They live in dark tunnels, they have beady eyes, large buck teeth, nearly hairless wrinkled pink skin… this is the naked mole rat! These amazing critters live in burrows in harsh living conditions. It’s hot, low in oxygen, high in carbon dioxide, and crowded; but they like it that way. The really amazing thing about these critters is that they are resistant to disease. Read more!
First the Stats…
Scientific name: Heterocephalus glaber
Length: 5.1 inches
Lifespan: Over 30 years +
Now on to the Facts!
2.) The naked mole rat’s skin is not capable of feeling pain, due to how its pain receptors work!
3.) Even though they are called naked mole rats, they are – in fact – not moles at all; they are also not rats! They are more closely related to guinea pigs and porcupines.
4.) The mole rat’s large front teeth are actually not only used for digging, but can move independently of one another.

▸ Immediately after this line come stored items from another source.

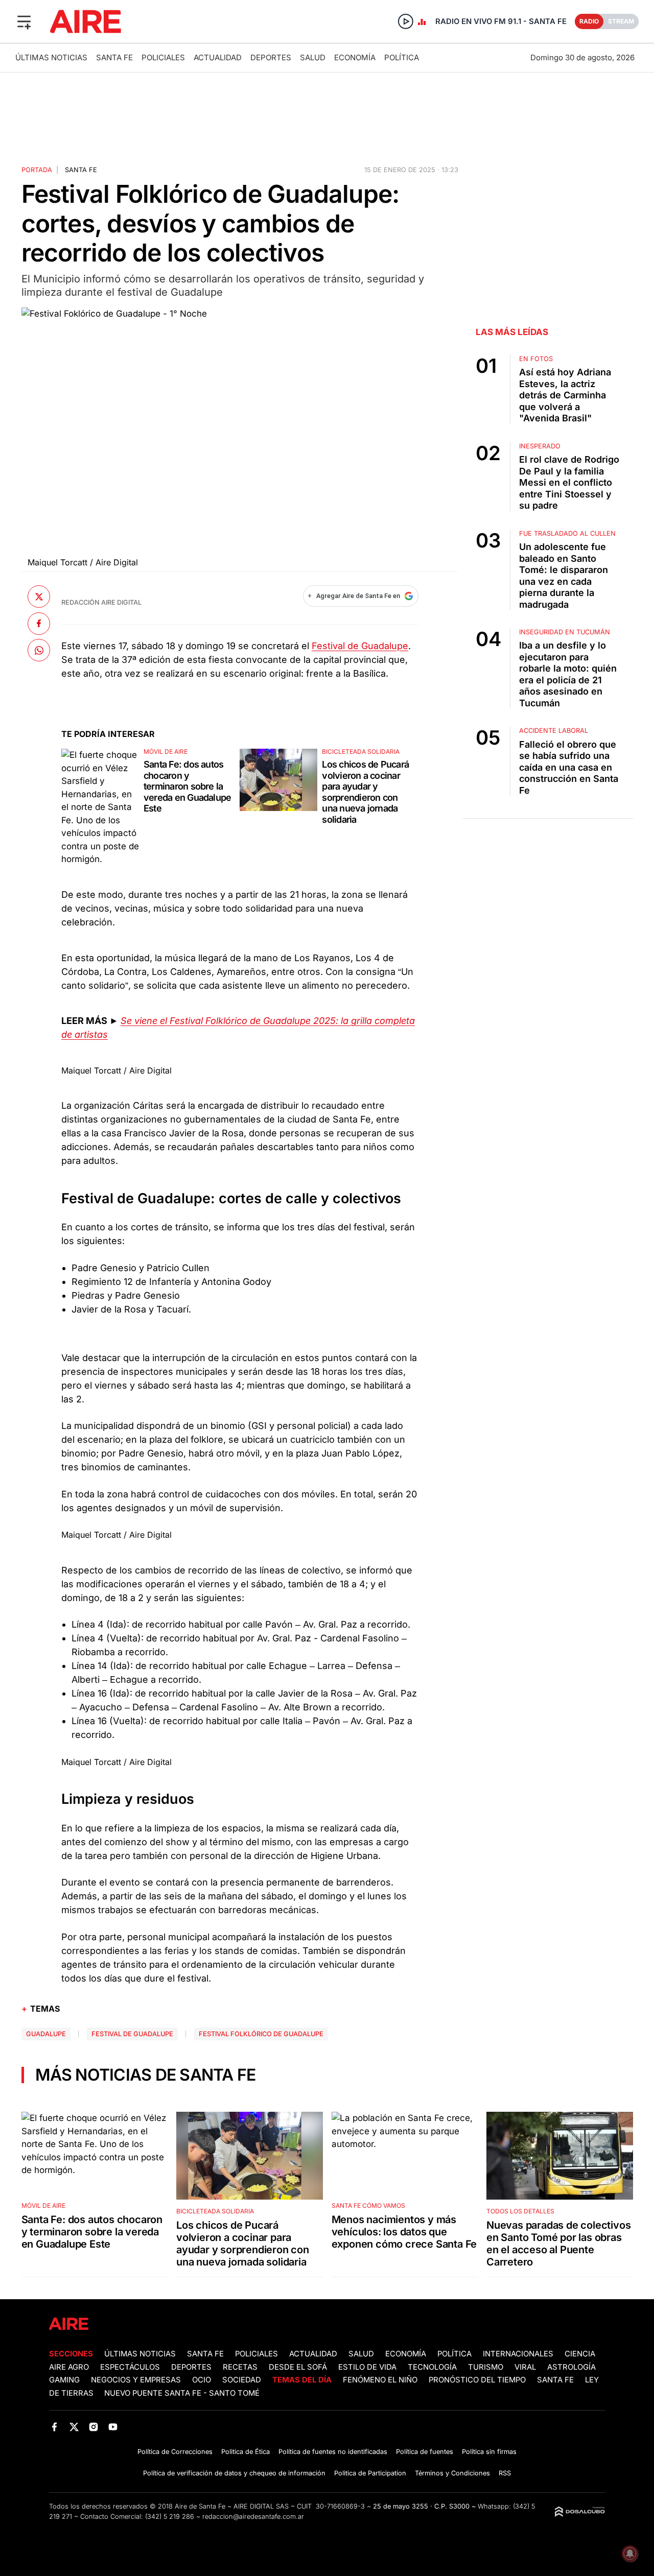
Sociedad (241, 2379)
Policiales (163, 57)
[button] (24, 21)
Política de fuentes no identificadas (332, 2451)
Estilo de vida (367, 2367)
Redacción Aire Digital (101, 602)
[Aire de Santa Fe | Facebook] (54, 2427)
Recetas (240, 2367)
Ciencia (580, 2353)
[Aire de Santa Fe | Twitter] (73, 2427)
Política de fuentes (424, 2451)
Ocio (201, 2379)
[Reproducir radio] (405, 21)
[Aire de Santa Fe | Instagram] (93, 2427)
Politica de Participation (370, 2473)
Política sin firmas (489, 2451)
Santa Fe (114, 57)
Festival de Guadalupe (360, 645)
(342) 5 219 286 (169, 2516)
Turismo (485, 2367)
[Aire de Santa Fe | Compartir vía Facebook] (39, 623)
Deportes (270, 57)
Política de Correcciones (175, 2451)
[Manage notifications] (630, 2553)
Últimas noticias (51, 57)
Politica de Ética (245, 2451)
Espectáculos (130, 2367)
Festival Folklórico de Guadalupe (261, 2034)
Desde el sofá (298, 2367)
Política (401, 57)
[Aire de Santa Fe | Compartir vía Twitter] (39, 596)
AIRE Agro (69, 2367)
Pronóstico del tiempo (477, 2379)
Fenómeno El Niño (380, 2379)
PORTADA (36, 170)
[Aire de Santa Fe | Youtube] (113, 2427)
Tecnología (432, 2367)
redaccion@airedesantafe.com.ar (253, 2516)
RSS (505, 2473)
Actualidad (218, 57)
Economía (355, 57)
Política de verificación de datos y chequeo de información (234, 2473)
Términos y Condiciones (452, 2473)
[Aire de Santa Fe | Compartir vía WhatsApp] (39, 650)
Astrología (571, 2367)
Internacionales (518, 2353)
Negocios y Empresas (136, 2379)
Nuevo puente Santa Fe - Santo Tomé (182, 2393)
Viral (525, 2367)
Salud (312, 57)
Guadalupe (46, 2034)
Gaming (64, 2379)
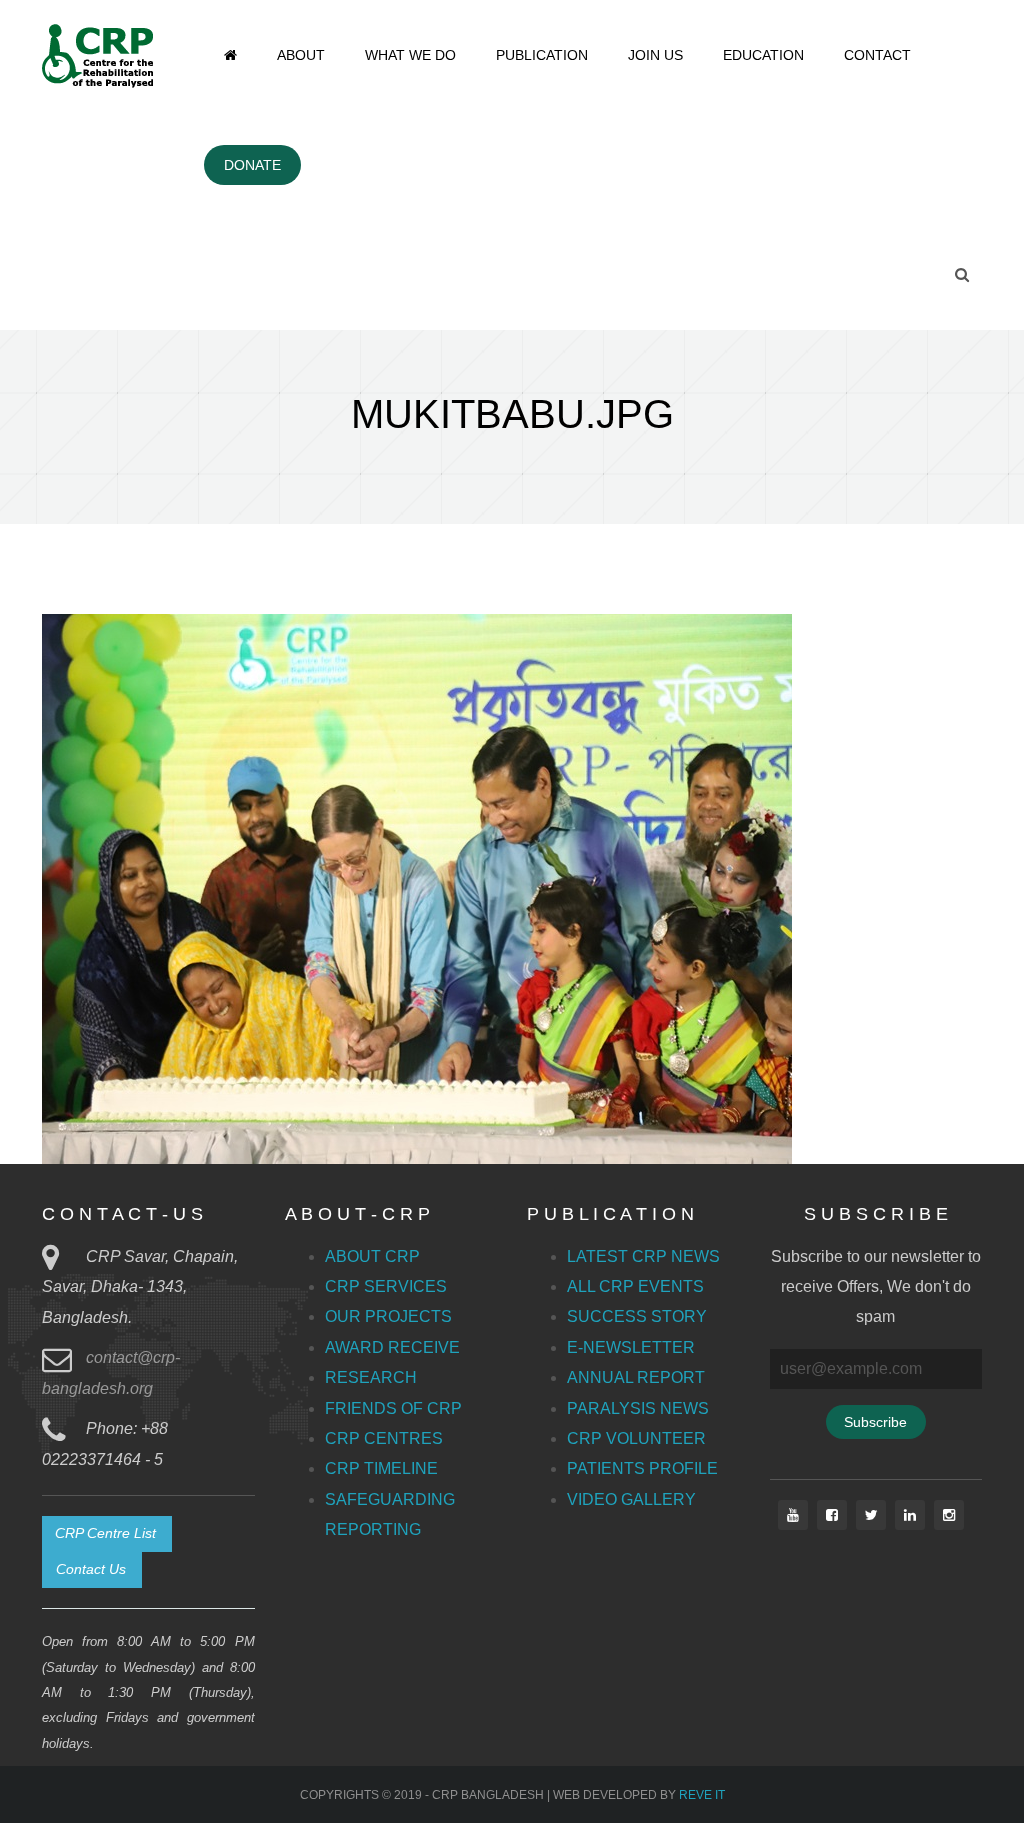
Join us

5.) These interesting critters are eusocial (they live in a hierarchical society). Like bees, termites, and other specific insects, there is a queen, soldiers, and also workers.
But wait, there’s more on the naked mole rat!
6.) Only the queen, or doe, reproduces in the colony. She reproduces with 3 – 4 males, or bucks, in the horde. The workers are sterile and only serve as burrowers and to help defend the burrows with the soldiers.
7.) There can be up to 300 in a colony and have extensive burrows that can be as large as a couple football fields!
Did you know…?
Naked mole rats are resistant to cancer! They produce a high-molecular-mass form of hyaluronan, which is referred to as HMW-HA. This helps to prevent cancer.
8.) They actually aren’t naked, as they do have a scattering of whisker-like hairs about their body that help them feel their way in the dark tunnels.
9.) These rodents are herbivores (eat only plant matter). They mostly feed on large tubers. A good sized tuber can keep a colony going for months or even years! They eat the interior of the tuber, leaving enough of the plant to regrow.
10.) Naked mole rats sometimes eat their own feces, though this is thought to be a social behavior rather than a source of nutrition.